The studies have been independently carried out or commissioned by the ESRI, IBEC, BIM, the eight regional authorities, and the Western Development Commission. All have been, or are about to be, submitted in a bid to influence the next national development plan prepared by the Government, and with a view to stimulating a lively debate.
While the Economic and Social Research Institute report, National Investment Priorities 2000-2006, published last week, did not make specific provision for the level of EU funding agreed in Berlin, it did outline a series of areas where such funding could be used.
The EU funds, however, would form only a small part of the £50 billion of spending the ESRI called for. It wants an increase in spending on physical infrastructure projects from the £1.96 billion this year to £2.26 billion each year (on average) between 2000 and 2006.
Annual spending on transport projects should reach £800 million each year between 2000 and 2006, compared to £646 million budgeted for this year, the report suggested.

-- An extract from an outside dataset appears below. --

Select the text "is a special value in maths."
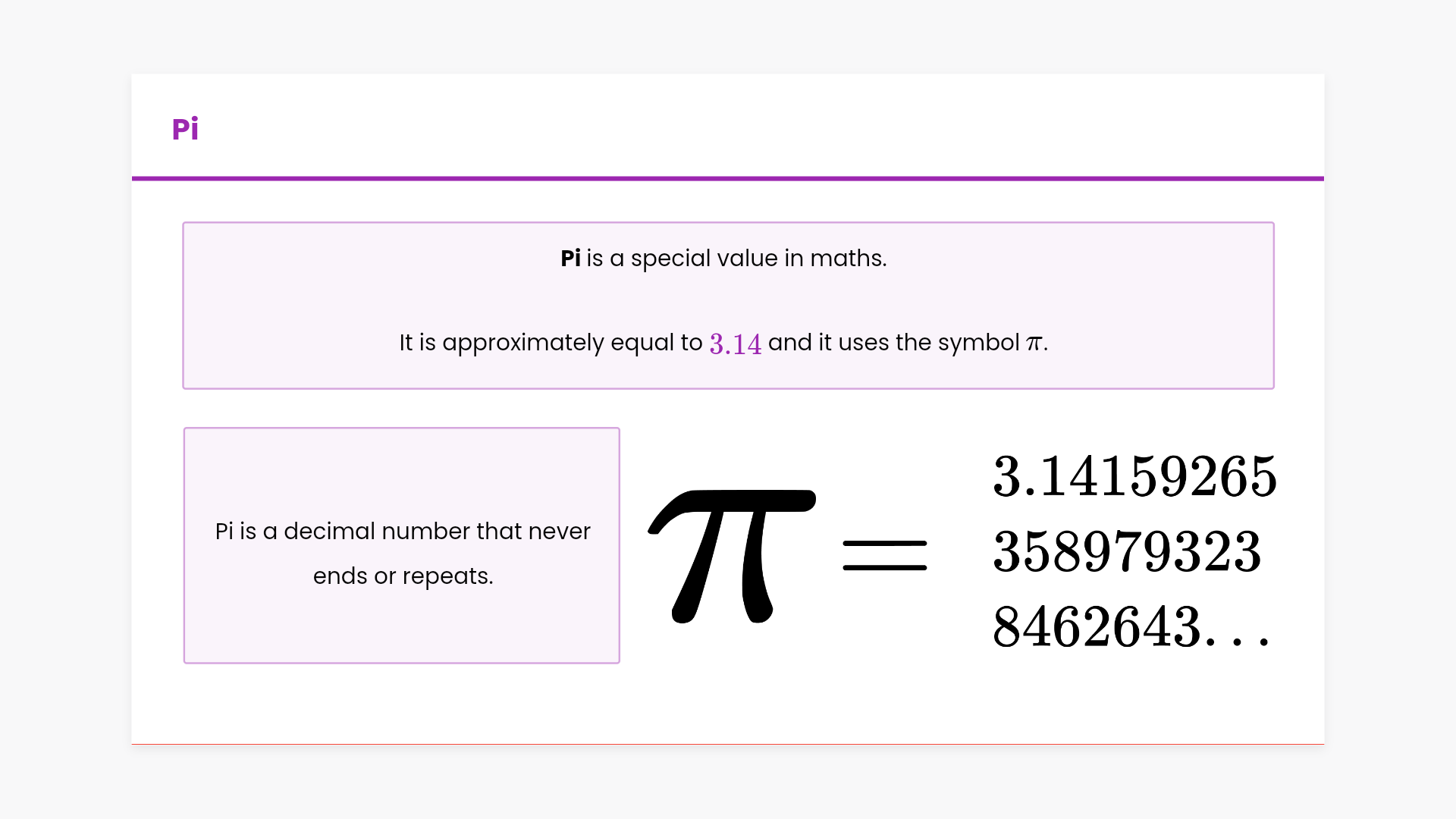The height and width of the screenshot is (819, 1456). point(736,259)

Spending on housing-related projects should remain high at £820 million a year, with a big increase in spending on social housing, part-funded by the abolition of mortgage interest relief, which costs the exchequer £160 million a year.

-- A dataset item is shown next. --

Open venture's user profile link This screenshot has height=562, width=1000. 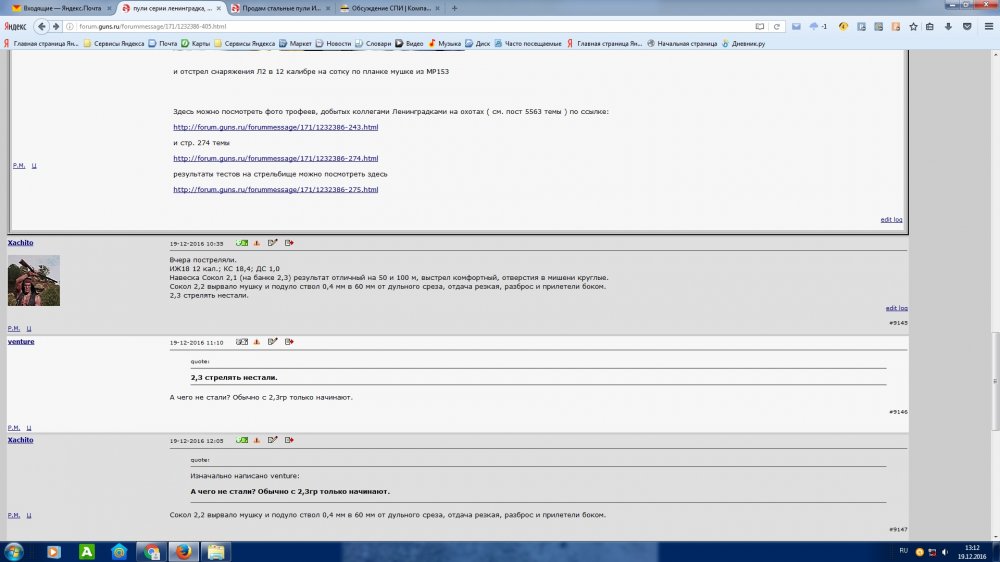(21, 342)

National roads should receive £500 million every year between 2000 and 2006, the report said. This year expenditure on national roads has been set at £312 million.
IBEC, the employers' body, said in its submission to the Government last year on the National Development Plan that dealing with a £14 billion "infrastructural deficit" should be the top priority.
It said all Cohesion funds and 60 per cent of European Regional Development Funds (ERDF), the main EU fund supporting infrastructure projects, should be devoted to spending on infra structure. Another 30 per cent of the ERDF money should be spent on measures designed to improve competitiveness.
It said the principal concerns in the regions were "inadequate roads, transport bottlenecks and labour shortages".
BIM has argued that a doubling of annual EU and State expenditure on the marine sector would yield a 20 per cent increase in jobs over the next seven years in the most peripheral regions.
The eight regional authorities commissioned two plans from Fitzpatrick and Associates, economic consultants; one for "BMW" or Border, midlands and western region, which hoped to retain full Objective 1 status, and one for the eastern and southern region.
The drafts of both were presented to the authority representatives earlier this month. The BMW plan is based on 15 counties, rather than 13, retaining Objective 1 funding, given that both Clare and Kerry were part of the Government's initial strategy. It outlines an £8.4 billion strategy until 2006, designed to close the economic gap between east and west.
The draft regional authorities plan for the east and south, also prepared by Fitzpatrick and Associates, proposes six strategies to develop these areas over the next seven years. It argues that Dublin, Cork, Limerick and Waterford should be targeted as major growth centres.
Controversially, it also suggests that other large urban centres like Kilkenny and Carlow are not big enough to attract large-scale industry, a claim rejected by the South East Regional Authority.
The Western Development Commission's study is due to be published next month.